柳田國男「先祖の話」をひもといてみれば、日本人にとって死者とは、この世とさほど離れていないあの世にあり、会話を交わすこともできれば触れることもできる存在であったことがわかる。

(詳細は一昨日のブログを参照されたい)


 人は死ぬと、この世を去り、あの世の住人となる。

 しかし、あの世はこの世のすぐそばにあり、いつでも片方の意志により、言葉を交わしたり魂をふれ合わせたりすることのできる場所である。

 死者は、この世で触れ合ったり姿を見たりすることはできない存在になるが、今度はあの世の住人として、この世を訪れる存在になるのである。



 私自身の私見に過ぎないが、この過程を、喪の作業に重ね合わせて考えてみると、非常に整合性があるのである。


 喪の作業(モーニングワーク)というのは、親しい人と死別した後にたどる心の過程を言う。

 細かい段階は学者によって相違があるが、おおまかに言うと、親しい人と死別した後、悲しみの時期を通り抜け、故人がいない人生に適応していく過程のことを言う。


 身近な人が死者になると、人は喪失感に苦しむ。それは、今まですぐそばにあったものが、触れることも会話を交わすことも二度と出来なくなってしまったという喪失感である。



 しかし、人は悲しみを絆として、死者となった相手を、「この世でない別の場所にいるけれど」「すぐ近くにあり」「今までと違った形で心を通わすことができる相手」に変えていくのである。

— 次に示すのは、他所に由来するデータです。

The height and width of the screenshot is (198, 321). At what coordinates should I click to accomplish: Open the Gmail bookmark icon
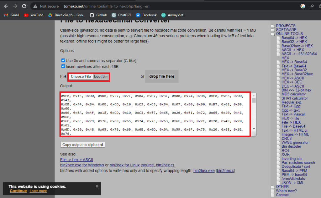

 そうすることで、相手は、「永遠に失われてしまった存在」から「今までとは別の形で側にいる存在」に変わっていく。生者は死者となった相手と、今までとは違う形で共に生きることができるようになるのである。

 そうすることによって、喪失の苦しみは薄れていく。


 わかりやすく整理してみよう。


・喪の作業における生者の心の動き

 死別⇒悲しみの時期⇒新しい環境への適応の時期


・民俗学的見地からの死者の位置づけお

 死別⇒失われた存在⇒交流可能なあの世の住人


 

 悲しみを大切にしなければならないのは、このことでもよく分かる

 悲しみは、死者と生者をつなぐ絆だからである。

 絆を無理に断ち切るのは、生者と死者とが新しい関係を結ぶことを妨げることになり、結果として喪の作業を滞らせるからである。